Awesome post, Micah. Hard to trust crowds when there’s no curating team and contributors have no reputational risk. I was going to post the same thing Meili did above (Boaty McBoatface, whose historic expedition began on Friday). On the subject of machine learning, you bring up an interesting point in that machines can inherit biases based on data input. Maybe the task then is to work first on some filtering mechanism, similar in nature to Facebook’s fake news filtering effort, but even then, the human touch could still introduce bias, without the engineers even realizing it. Still, it seems important that we land on a solution; the internet’s anonymity allure isn’t going anywhere.
Great points, James. The fake news example is a really interesting one that I think a lot of us have been thinking about lately. It seems like such a hard problem to solve, particularly as news veracity is often a pretty broad spectrum: for every blatantly “fake” news story, there may be dozens that do things like cite questionable sources, present incomplete information, or apply commentary that some find disagreeable. Identifying fake news often boils down to research exercises and judgment calls, and humans ourselves don’t always do a great job with those things. And in a similar sense to Libby’s thoughts on controversy, specific “fake” news stories often attract “legitimate” meta coverage, which is important for collective truth-seeking.
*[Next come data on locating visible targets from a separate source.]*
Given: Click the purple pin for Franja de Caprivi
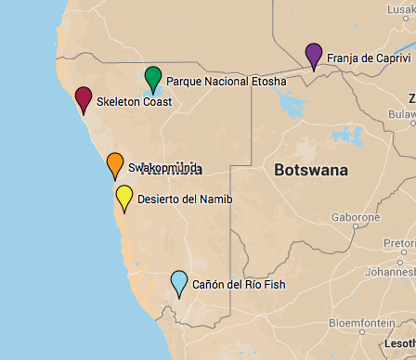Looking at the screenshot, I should (314, 55).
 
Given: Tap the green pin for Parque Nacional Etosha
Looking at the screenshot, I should (153, 78).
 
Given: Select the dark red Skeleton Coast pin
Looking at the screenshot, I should (84, 97).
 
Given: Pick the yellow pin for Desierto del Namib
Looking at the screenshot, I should (124, 196).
I’d like to be optimistic about our chances of meeting these challenges algorithmically; maybe we will eventually. But I suspect that in the near-term we will have to build systems that rely on some explicit rules and human controls, and will have to be humble about what our algorithms can do. Of course, that may introduce yet more bias, leaving us where we started.
This whole thing also brought to mind the recent controversy around Google’s “Featured Snippets:” https://bigmedium.com/ideas/systems-smart-enough-to-know-theyre-not-smart-enough.html. Even Google, the best company in the world at organizing information and making it accessible and useful, is struggling with this problem.